━━ Exercise material
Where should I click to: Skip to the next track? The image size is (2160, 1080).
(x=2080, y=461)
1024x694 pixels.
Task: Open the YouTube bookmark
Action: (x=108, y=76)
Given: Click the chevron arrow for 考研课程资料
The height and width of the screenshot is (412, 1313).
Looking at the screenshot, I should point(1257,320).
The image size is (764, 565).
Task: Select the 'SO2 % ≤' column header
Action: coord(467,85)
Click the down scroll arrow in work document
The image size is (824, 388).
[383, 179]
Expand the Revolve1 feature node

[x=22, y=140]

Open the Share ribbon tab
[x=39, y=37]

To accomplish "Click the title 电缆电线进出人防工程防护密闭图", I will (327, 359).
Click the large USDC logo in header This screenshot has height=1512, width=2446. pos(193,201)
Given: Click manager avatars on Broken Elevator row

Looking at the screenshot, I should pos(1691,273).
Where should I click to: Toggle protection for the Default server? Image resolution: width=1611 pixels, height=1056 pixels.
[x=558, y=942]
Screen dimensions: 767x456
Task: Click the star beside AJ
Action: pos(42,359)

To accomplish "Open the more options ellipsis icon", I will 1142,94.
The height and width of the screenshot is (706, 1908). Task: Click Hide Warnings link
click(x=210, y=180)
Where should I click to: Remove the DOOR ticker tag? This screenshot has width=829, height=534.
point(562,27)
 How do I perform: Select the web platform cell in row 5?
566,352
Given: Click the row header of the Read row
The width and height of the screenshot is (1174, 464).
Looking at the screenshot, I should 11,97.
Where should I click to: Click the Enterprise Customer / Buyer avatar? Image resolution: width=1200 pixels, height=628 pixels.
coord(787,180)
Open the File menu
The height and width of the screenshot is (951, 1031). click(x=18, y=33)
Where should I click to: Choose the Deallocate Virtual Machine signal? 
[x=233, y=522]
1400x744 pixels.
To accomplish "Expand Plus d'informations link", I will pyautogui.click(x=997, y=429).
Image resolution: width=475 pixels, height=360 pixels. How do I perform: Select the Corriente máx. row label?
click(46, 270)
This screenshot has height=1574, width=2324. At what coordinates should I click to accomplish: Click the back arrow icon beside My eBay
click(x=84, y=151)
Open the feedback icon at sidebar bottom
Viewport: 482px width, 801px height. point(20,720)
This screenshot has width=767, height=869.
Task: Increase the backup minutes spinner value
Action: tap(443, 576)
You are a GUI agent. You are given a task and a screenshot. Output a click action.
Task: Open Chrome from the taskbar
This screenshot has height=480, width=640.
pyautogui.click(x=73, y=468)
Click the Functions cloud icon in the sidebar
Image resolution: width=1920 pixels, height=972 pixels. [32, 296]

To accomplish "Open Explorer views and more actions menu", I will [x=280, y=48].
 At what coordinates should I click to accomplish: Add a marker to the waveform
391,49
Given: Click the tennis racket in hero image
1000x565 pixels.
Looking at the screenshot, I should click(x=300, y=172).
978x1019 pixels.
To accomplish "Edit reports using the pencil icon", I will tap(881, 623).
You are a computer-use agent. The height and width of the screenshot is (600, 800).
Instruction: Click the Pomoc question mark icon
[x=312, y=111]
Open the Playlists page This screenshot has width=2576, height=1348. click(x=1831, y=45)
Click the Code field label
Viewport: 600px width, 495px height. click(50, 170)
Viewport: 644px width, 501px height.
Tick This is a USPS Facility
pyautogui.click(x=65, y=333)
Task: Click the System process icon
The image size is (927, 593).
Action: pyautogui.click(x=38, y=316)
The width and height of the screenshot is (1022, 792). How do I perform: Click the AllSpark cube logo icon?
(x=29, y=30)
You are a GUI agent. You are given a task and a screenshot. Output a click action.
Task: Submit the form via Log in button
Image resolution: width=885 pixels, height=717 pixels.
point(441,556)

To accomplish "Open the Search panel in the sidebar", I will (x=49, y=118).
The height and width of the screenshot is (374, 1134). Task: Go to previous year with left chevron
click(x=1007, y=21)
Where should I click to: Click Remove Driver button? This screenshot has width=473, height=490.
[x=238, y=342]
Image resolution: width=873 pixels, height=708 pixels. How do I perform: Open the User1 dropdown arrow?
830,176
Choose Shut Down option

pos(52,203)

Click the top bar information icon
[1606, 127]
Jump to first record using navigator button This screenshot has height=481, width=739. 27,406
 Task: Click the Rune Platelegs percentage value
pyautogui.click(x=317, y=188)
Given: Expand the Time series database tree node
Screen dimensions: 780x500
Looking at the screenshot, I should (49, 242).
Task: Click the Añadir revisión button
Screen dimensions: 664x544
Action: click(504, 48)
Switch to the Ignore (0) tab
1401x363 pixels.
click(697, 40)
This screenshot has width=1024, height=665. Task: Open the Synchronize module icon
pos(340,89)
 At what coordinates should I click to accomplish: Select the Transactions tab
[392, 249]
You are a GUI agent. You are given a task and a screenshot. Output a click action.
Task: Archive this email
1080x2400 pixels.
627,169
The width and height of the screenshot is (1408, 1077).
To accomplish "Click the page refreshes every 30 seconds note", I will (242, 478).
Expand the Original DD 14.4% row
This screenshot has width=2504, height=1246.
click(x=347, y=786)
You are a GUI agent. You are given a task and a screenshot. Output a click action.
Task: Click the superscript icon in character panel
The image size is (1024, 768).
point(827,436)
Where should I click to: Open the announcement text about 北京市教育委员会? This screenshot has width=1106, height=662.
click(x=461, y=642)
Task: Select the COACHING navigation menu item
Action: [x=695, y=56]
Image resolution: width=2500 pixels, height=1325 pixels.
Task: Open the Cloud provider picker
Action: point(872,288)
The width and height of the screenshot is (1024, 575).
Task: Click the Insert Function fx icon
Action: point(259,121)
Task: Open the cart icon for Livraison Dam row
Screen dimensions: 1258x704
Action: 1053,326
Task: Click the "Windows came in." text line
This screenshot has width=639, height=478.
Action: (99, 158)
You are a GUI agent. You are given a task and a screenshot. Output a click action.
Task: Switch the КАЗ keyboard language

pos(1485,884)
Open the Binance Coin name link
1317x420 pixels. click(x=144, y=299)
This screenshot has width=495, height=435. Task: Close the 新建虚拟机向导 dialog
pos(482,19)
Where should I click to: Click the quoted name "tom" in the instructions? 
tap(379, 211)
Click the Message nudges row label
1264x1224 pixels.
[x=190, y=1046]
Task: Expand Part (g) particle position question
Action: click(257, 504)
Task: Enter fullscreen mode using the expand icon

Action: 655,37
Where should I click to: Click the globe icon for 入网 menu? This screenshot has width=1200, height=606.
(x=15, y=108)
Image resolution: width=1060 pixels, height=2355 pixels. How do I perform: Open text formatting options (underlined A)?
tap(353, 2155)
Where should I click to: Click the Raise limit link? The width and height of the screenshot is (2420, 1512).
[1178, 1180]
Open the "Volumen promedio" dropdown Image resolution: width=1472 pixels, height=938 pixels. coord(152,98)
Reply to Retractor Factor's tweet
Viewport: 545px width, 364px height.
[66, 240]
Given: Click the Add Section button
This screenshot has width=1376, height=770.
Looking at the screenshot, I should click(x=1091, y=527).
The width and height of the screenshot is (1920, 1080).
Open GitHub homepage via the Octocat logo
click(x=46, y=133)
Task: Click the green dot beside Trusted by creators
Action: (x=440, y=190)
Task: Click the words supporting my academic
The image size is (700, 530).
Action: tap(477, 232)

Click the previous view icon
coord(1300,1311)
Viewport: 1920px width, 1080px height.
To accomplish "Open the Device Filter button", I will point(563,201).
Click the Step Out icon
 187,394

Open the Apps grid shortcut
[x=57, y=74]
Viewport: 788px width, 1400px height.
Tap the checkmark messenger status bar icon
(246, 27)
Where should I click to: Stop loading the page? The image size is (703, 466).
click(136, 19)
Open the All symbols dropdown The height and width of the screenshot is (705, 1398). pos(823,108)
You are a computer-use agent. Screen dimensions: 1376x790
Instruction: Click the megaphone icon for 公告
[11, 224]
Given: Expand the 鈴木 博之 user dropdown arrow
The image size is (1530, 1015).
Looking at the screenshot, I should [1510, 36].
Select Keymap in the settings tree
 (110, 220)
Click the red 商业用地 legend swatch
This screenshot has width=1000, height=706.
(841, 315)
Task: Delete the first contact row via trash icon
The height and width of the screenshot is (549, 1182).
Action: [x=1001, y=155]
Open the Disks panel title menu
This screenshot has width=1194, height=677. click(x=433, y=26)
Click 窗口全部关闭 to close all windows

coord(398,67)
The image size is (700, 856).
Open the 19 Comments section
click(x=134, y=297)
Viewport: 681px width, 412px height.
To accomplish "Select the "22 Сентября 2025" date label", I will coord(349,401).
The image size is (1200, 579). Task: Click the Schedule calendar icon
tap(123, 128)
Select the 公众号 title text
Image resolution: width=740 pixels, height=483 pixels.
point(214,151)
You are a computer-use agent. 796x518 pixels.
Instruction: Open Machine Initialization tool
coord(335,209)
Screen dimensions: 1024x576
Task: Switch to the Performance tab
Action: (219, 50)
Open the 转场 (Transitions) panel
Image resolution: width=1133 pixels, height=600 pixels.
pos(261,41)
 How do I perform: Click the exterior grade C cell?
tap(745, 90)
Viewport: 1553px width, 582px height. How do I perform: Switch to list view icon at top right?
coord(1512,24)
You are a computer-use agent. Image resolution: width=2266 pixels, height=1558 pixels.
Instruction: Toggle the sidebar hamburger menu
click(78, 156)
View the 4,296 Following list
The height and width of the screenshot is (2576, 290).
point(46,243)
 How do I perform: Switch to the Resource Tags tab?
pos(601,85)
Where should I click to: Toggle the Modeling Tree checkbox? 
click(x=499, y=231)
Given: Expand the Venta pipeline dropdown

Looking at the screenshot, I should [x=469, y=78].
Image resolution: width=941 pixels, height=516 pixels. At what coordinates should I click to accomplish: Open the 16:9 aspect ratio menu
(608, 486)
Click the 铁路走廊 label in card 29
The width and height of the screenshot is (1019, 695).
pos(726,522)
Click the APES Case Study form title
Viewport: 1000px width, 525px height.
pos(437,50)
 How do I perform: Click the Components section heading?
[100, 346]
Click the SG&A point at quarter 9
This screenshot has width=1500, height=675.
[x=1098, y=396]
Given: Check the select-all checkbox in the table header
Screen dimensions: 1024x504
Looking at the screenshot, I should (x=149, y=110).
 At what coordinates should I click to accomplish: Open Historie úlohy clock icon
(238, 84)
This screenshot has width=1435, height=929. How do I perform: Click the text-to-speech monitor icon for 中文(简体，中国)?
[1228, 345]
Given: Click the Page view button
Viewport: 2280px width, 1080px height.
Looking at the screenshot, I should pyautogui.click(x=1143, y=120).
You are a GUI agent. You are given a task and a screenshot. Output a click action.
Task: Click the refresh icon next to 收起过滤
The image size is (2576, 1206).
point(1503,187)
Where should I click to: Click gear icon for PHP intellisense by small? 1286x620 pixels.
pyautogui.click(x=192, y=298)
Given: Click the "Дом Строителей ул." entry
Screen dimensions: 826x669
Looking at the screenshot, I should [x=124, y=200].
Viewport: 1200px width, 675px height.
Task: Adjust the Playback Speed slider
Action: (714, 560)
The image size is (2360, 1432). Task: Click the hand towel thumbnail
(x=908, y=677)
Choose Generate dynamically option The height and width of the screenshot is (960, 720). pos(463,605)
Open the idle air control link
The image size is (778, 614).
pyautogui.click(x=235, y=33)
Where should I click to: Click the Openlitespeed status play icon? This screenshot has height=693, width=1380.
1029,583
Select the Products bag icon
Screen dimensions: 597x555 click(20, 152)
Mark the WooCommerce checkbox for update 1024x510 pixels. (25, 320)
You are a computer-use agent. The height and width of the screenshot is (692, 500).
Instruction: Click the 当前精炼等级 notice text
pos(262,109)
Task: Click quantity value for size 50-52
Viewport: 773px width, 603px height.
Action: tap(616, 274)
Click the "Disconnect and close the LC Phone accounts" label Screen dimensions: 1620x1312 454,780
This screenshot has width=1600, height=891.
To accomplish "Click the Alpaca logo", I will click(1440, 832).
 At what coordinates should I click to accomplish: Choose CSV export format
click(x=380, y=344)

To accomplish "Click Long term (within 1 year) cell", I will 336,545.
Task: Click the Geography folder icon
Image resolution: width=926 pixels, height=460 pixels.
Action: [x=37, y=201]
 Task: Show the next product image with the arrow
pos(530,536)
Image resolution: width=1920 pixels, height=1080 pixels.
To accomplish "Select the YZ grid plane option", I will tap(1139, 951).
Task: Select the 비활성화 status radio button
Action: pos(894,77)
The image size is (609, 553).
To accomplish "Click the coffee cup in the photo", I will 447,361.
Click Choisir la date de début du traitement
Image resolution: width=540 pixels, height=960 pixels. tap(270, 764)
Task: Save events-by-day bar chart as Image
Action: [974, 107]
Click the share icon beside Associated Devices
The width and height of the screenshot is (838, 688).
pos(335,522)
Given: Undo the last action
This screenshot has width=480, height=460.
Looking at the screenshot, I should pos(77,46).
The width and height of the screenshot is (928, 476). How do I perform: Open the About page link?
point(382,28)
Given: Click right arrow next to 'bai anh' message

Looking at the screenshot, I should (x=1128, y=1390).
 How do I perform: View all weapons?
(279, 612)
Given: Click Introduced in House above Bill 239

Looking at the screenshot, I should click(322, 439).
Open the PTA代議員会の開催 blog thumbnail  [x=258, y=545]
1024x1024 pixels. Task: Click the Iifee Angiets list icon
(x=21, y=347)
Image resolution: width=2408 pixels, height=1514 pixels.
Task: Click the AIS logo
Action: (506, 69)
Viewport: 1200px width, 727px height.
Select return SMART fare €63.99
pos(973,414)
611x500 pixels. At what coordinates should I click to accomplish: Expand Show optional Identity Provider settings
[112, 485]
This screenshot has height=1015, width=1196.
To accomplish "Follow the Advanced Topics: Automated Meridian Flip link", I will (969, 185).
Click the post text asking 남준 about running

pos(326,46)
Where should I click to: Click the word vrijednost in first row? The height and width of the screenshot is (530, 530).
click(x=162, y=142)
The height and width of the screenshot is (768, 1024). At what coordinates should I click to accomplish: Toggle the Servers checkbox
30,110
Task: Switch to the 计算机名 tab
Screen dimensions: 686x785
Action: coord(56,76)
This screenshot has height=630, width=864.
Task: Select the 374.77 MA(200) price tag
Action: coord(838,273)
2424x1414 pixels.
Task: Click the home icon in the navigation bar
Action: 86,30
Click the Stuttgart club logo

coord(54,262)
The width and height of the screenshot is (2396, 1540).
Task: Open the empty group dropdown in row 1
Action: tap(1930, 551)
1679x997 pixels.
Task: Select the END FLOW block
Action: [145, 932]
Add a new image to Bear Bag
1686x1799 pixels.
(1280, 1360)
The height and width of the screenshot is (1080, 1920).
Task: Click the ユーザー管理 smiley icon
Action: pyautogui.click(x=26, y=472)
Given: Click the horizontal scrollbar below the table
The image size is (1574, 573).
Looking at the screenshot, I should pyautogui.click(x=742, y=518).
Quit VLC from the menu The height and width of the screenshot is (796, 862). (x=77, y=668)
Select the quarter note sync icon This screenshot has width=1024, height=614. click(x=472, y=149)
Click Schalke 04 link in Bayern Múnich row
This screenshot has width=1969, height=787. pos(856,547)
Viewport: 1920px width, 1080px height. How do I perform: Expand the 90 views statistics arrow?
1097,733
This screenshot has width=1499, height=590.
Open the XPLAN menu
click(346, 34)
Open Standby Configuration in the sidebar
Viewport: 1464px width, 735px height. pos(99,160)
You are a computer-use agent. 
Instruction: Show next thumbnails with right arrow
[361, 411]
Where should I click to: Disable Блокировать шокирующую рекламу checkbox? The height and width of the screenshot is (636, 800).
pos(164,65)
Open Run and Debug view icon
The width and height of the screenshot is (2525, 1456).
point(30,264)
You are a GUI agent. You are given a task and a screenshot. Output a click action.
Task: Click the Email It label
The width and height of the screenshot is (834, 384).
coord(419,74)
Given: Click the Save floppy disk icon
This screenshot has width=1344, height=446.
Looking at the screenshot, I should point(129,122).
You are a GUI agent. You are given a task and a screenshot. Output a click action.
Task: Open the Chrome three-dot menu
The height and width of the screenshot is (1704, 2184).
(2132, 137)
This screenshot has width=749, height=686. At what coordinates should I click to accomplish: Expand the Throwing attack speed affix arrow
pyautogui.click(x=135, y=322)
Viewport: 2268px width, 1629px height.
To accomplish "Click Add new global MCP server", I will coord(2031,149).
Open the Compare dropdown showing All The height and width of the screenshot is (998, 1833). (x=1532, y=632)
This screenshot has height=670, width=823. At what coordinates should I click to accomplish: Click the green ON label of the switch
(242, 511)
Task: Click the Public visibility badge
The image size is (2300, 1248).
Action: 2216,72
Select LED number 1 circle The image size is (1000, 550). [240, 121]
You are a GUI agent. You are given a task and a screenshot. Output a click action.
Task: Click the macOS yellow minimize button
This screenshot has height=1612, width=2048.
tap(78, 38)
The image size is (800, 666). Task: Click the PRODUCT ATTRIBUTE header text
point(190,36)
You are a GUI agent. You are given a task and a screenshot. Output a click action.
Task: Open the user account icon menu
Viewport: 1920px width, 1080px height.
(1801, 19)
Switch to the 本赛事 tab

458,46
━━━━
(What the task requires): Please pick out every line above that contains the word "note" and copy each one in full.

(Result of the exercise):
To accomplish "Click the page refreshes every 30 seconds note", I will (242, 478).
Select the quarter note sync icon This screenshot has width=1024, height=614. click(x=472, y=149)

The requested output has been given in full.